17-nuditeLes technologies numériques n’ont pas été inventées pour imiter les pratiques d’écriture du papier (voir le billet Numérité). Elles proposent leur propre mode et leurs propres modalités.

De ce point de vue, l’image numérique d’une signature manuscrite insérée dans un texte Word n’est qu’un pauvre cache-sexe car elle ne prouve pas grand-chose (il est si facile d’insérer une signature dans une image de contrat !).

En revanche, un document numérique engageant, associé à l’empreinte mathématique produite par la signature électronique qui le valide, au certificat du signataire et aux données d’horodatage de l’ensemble peut paraître nu à la consultation sur l’écran mais est en réalité richement vêtu.

On ne peut pas, avec la révolution numérique comme avec le reste, avoir le beurre et l’argent du beurre !

Avec le numérique, on perd certes en visibilité immédiate, mais on gagne en traçabilité avec le suivi des modifications des documents textes, le versionnage automatique, etc. L’un dans l’autre, il n’est pas sûr qu’on perde au change. Au contraire, les documents numériques auraient plutôt tendance à rajouter des épaisseurs inutiles voire indiscrètes et dangereuses… Quant aux apparences et à l’attrait visuel du document numérique historique, faisons un peu confiance aux inventeurs et aux éditeurs pour développer de nouveaux outils de consultation.

Pour résumer la comparaison vestimentaire, on pourrait dire qu’un document numérique probant est comparable à un mannequin nu sous un vison virtuel, invisible à l’œil nu (lui aussi…). Alors, chaussez vite vos e-lunettes pour voir tout ce que vous voulez voir !!!

6 commentaires

  1. Oui avec un apparatus de traçabilité, caché aux yeux du lecteur lambda, mais bien présent dans les journaux informatiques (logs) le niveau de maîtrise et de contrôle peut être élevé.

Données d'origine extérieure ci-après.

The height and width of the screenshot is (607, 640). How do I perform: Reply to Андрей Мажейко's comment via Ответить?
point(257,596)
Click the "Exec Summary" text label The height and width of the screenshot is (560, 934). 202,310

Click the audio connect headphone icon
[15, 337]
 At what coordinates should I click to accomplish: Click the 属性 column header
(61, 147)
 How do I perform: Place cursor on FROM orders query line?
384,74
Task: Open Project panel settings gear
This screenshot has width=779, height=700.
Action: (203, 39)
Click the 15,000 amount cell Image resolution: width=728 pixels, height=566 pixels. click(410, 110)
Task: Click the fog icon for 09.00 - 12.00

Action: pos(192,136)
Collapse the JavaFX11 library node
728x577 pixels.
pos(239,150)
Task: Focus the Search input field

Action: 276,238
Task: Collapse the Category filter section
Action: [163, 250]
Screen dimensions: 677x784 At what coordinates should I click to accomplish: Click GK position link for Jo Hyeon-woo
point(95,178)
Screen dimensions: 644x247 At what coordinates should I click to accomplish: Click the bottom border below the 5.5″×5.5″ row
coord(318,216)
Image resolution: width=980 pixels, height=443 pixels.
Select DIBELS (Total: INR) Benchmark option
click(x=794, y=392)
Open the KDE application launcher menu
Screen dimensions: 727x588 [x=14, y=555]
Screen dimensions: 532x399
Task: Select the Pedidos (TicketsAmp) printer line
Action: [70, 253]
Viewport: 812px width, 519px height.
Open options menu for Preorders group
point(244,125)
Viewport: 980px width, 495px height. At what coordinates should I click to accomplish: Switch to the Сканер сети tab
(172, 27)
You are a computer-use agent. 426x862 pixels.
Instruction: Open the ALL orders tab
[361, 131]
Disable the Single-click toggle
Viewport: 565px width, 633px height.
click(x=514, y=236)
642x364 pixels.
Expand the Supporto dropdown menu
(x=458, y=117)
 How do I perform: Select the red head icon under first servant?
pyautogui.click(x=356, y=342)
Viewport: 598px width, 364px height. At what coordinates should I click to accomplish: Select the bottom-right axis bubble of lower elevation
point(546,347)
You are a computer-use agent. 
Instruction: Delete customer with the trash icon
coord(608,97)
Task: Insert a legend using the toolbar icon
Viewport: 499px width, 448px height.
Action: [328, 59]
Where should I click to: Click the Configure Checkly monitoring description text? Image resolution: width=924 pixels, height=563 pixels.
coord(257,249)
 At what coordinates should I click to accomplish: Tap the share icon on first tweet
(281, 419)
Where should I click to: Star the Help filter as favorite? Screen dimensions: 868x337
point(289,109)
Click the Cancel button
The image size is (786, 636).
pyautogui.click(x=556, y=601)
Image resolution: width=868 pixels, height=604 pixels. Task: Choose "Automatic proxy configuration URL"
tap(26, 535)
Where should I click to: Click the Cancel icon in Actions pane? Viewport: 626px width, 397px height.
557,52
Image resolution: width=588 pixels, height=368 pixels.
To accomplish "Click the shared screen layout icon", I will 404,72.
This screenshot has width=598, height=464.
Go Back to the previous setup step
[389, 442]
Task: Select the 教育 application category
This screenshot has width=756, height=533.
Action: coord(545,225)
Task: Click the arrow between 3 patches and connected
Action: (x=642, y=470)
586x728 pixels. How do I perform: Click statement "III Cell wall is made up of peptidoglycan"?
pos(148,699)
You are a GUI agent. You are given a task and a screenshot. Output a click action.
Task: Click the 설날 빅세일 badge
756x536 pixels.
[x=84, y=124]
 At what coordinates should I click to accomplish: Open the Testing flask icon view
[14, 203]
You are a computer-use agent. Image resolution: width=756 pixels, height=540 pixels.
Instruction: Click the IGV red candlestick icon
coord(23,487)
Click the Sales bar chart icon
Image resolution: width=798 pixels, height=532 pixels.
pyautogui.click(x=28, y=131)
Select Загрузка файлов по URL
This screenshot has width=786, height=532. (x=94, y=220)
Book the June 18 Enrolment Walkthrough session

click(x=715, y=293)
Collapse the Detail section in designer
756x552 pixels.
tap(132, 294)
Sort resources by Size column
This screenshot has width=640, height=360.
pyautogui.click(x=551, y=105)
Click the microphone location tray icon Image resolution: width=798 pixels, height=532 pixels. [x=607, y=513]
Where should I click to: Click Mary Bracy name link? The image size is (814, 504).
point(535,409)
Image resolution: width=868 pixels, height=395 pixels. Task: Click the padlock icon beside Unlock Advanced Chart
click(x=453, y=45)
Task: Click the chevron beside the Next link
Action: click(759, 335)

    Dans mon institution hospitalière cela nous a entre autre permis d’identifier un médecin ayant accédé à un dossier auquel il n’avait pas droit (avec les sanctions qui vont avec). On peut évidemment s’interroger jusqu’où doivent aller de tels contrôles qui ont le (des)avantage d’être souvent implicites et pas explicites (à croire que la peur du gendarme n’est plus ce qu’elle était).

    Il reste pour moi une question ouverte, les systèmes informatiques offrent une traçabilité élevée (s’ils sont conçus correctement) mais à relativement court terme (10-20 ans), au-delà il y a souvent prescription (ou inutilité) mais pour les objets numériques dignes d’être conservés à long terme il nous manque des processus digne de confiance. Je veux dire par là que ces processus existent parfois mais que leur fiabilité n’est pas encore suffisamment avérée aux yeux du public pour qu’il leur face confiance.

  2. Au début, j’ai cru à un manifeste de l’association PETA, mais aprés lecture, j’ai compris qu’il n’en était rien. Toutefois, cela entraine quelque interogation : que deviendront l’intégrité et l’authenticité du document  » abandonné » signé par son rédacteur, dés lors qu’il aura quitté l’entreprise dans laquelle il avait fait acte d’archivage ? Qui pourra se prévaloir et ouvrir un document signé par un autre, sans en altérer la valeur probante ? Les attributs sont là, mais leur exploitation n’est pas toujours chose aisée, ni toujours prévisible. Je sais, je tire la couverture à moi, mais c’est quand même mieux que de prendre une veste. Amicalement !

    • Si je lis bien MoReq (2 et 2010), quand un document signé électroniquement (donc authentique – voir le billet de lundi prochain) est déclaré à l’archivage, le système d’archivage (électronique) prend en charge l’intégrité pour toute la durée de conservation, notamment en conservant les éléments caractéristiques de signature dans les métadonnées. C’est le système et son historique qui attestera 10 ans plus tard (7 ans après le départ du collaborateur) de l’authenticité du document.
      Plus sérieusement, Philippe, faut-il lancer un appel à nos actrices préférées pour parrainer une nouvelle association PETAoctets en faveur des DNA (documents numériques abandonnés) ?

  3. Moi aussi, je les attends, le rituel du lundi ! Beaucoup de clarté dans vos billets, le sujet semble complexe au démarrage du billet puis il devient comme une évidence. Merci,

  4. Continuez, vos billets du lundi me sortent un peu la tête de l’eau pour reprendre un bol d’Oxygène.